The Crucifixion of Saint Peter (Italian: Crocifissione di san Pietro; 1601) is a work by Michelangelo Merisi da Caravaggio, painted for the Cerasi Chapel of Santa Maria del Popolo in Rome. Across the chapel is a second Caravaggio work depicting the Conversion of Saint Paul on the Road to Damascus (1601). On the altar between the two is an Assumption of the Virgin Mary by Annibale Carracci.

The painting depicts the martyrdom of St. Peter by crucifixion—Peter asked that his cross be inverted so as not to imitate his God, Jesus Christ, hence he is depicted upside down. The large canvas shows Ancient Romans, their faces shielded, struggling to erect the cross of the elderly but muscular apostle. Peter is heavier than his aged body would suggest, and his lifting requires the efforts of three men, as if the crime they perpetrate already weighs on them.

History

External video
Smarthistory - Caravaggio's Crucifixion of Saint Peter[1]

The two Caravaggios, as well as the altarpiece by Carracci, were commissioned in September 1600 by Monsignor Tiberio Cerasi, who died shortly afterwards. Caravaggio's original versions of both paintings were rejected. They passed into the private collection of Cardinal Sannessio, and several modern scholars including John Gash, Helen Lagdon and Peter Robb, have speculated that Sennassio may have taken advantage of Cerasi's sudden death to seize some pictures by Rome's most famous new painter. The first Conversion of Paul has been identified with The Conversion of Saint Paul (1600) in the Odescalchi Balbi Collection, Rome, but the first version of the Crucifixion of Peter has disappeared; some scholars have identified it with a painting now in the Hermitage Museum in St. Petersburg, but this is not generally accepted (in the Hermitage catalog Martyrdom of St. Peter is attributed, with a question mark, to Lionello Spada and dated on the first quarter of the 17th century). In all events, the second versions, which seem to have been more unconventional than the first, were accepted without comment by the executors of Cerasi's estate in 1601.

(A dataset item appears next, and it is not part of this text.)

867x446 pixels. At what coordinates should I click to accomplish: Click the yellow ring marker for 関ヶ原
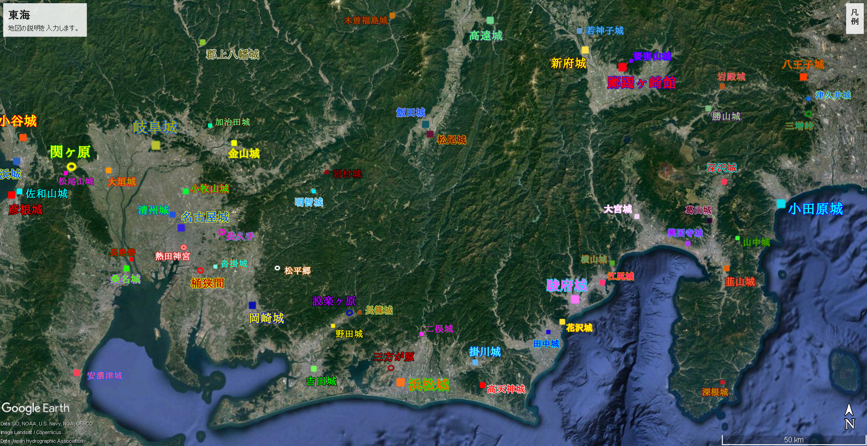coord(71,167)
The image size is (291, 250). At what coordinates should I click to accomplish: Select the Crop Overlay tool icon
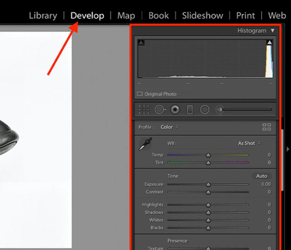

The two saints, Peter and Paul, together represent the foundations of the Catholic Church, Peter the rock upon which Christ declared his Church to be built (Gospel of Matthew 16:18), and Paul who founded the seat of the church in Rome. Caravaggio's paintings were thus intended to symbolise Rome's (and Cerasi's) devotion to the Princes of the Apostles in this church which dominated the great piazza welcoming pilgrims as they entered the city from the north, representing the great Counter-Reformation themes of conversion and martyrdom and serving as propaganda against the twin threats of backsliding and Protestantism.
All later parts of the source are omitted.